### [What needs to be done]
Return every line below as is, leaving out the pictures.

[Stored data]
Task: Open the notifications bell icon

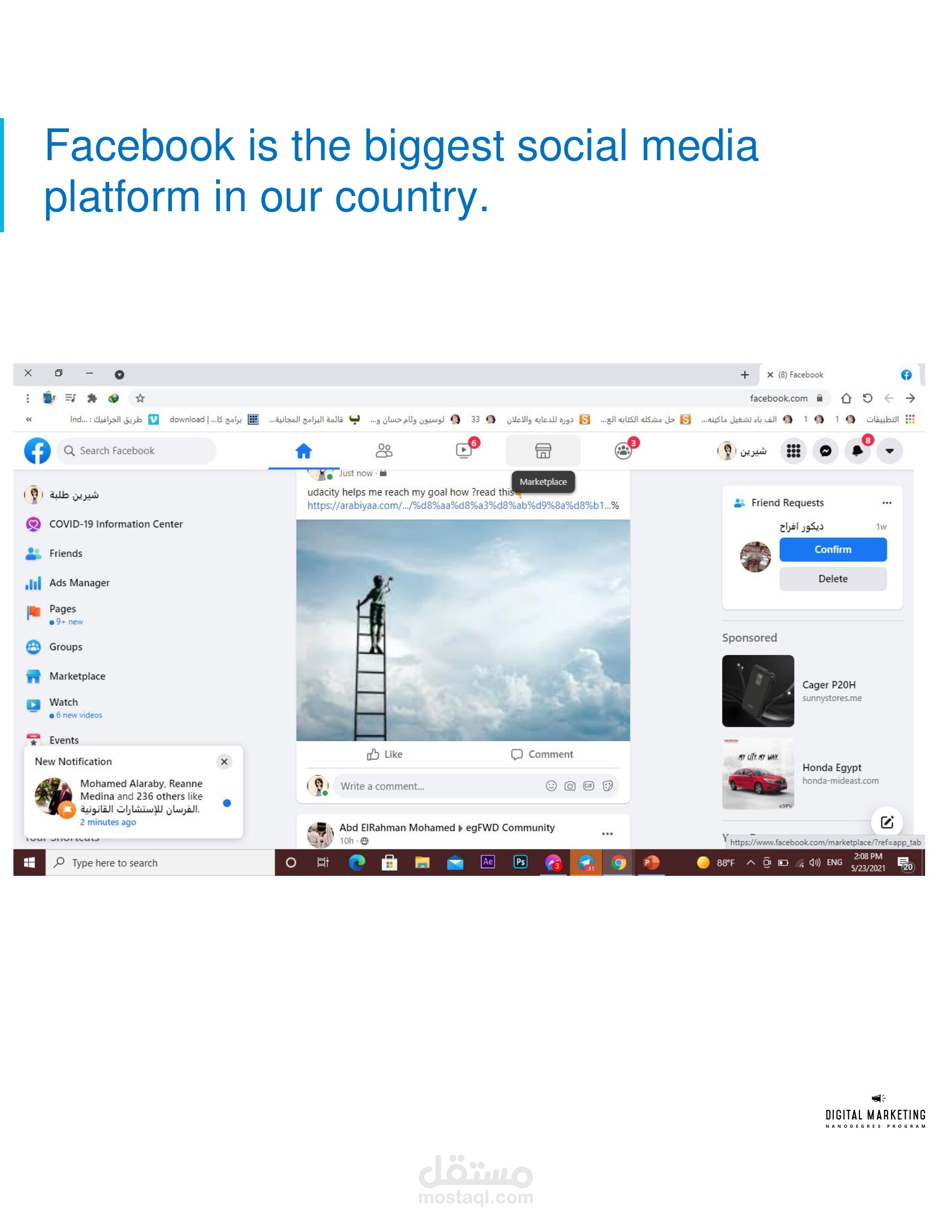Action: coord(857,451)
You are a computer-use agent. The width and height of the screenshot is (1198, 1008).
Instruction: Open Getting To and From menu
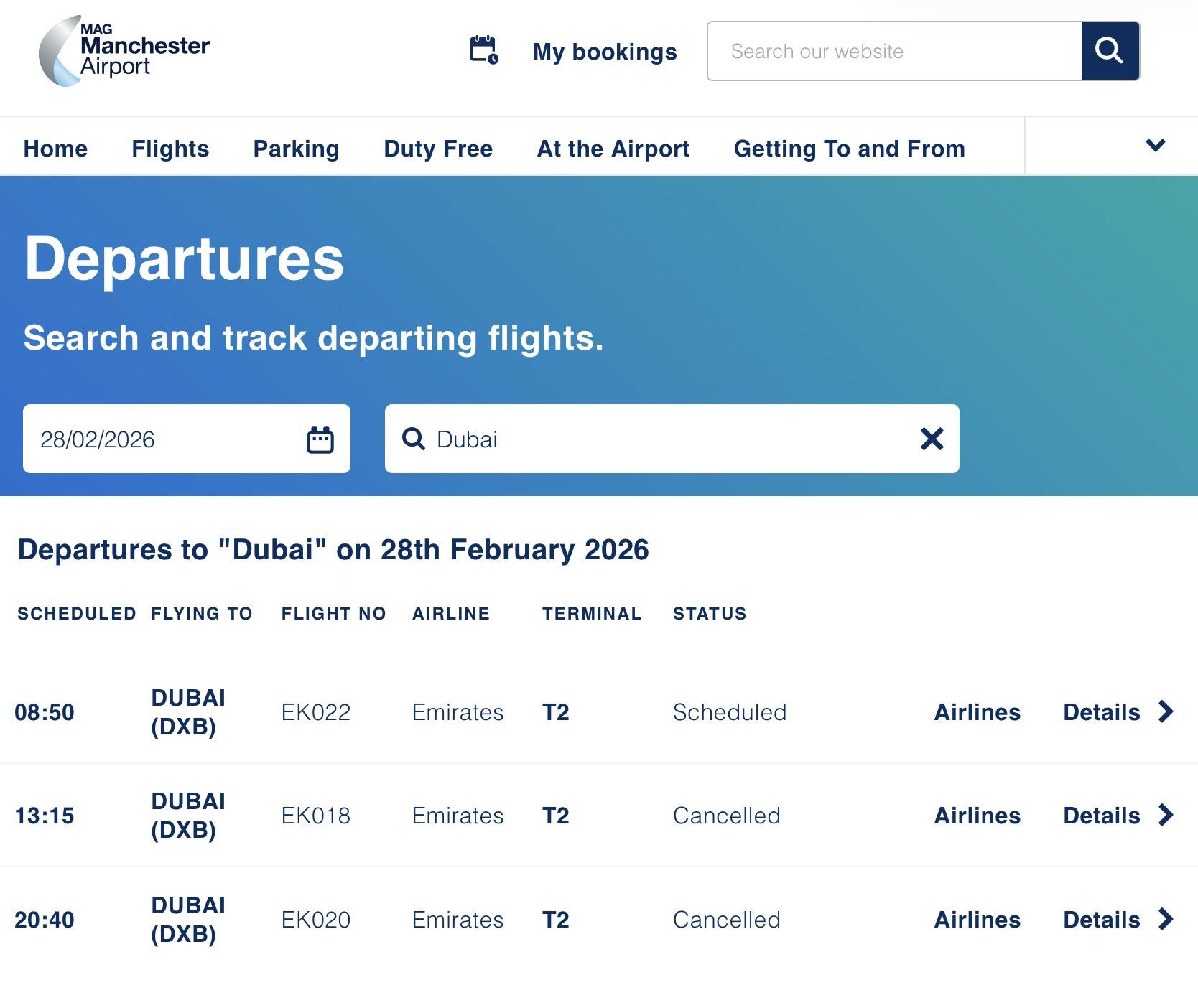(849, 149)
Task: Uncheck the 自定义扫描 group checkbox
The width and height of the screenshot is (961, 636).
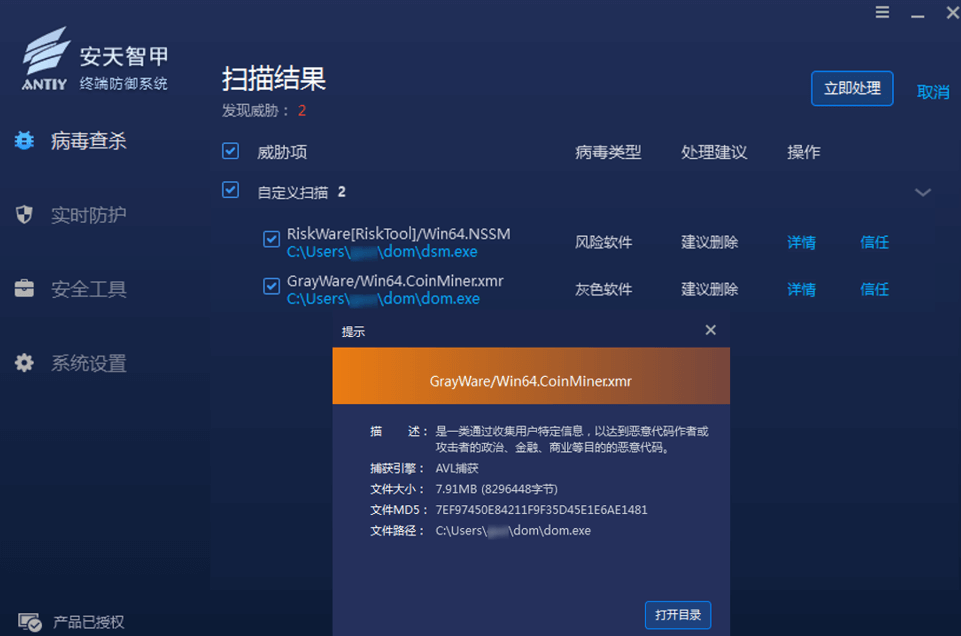Action: pyautogui.click(x=231, y=190)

### [Answer to the exercise]
Task: Open the notifications bell icon

Action: coord(857,451)
You are a computer-use agent. The width and height of the screenshot is (1198, 1008).
Instruction: Open Getting To and From menu
(849, 149)
Task: Uncheck the 自定义扫描 group checkbox
The width and height of the screenshot is (961, 636).
Action: pyautogui.click(x=231, y=190)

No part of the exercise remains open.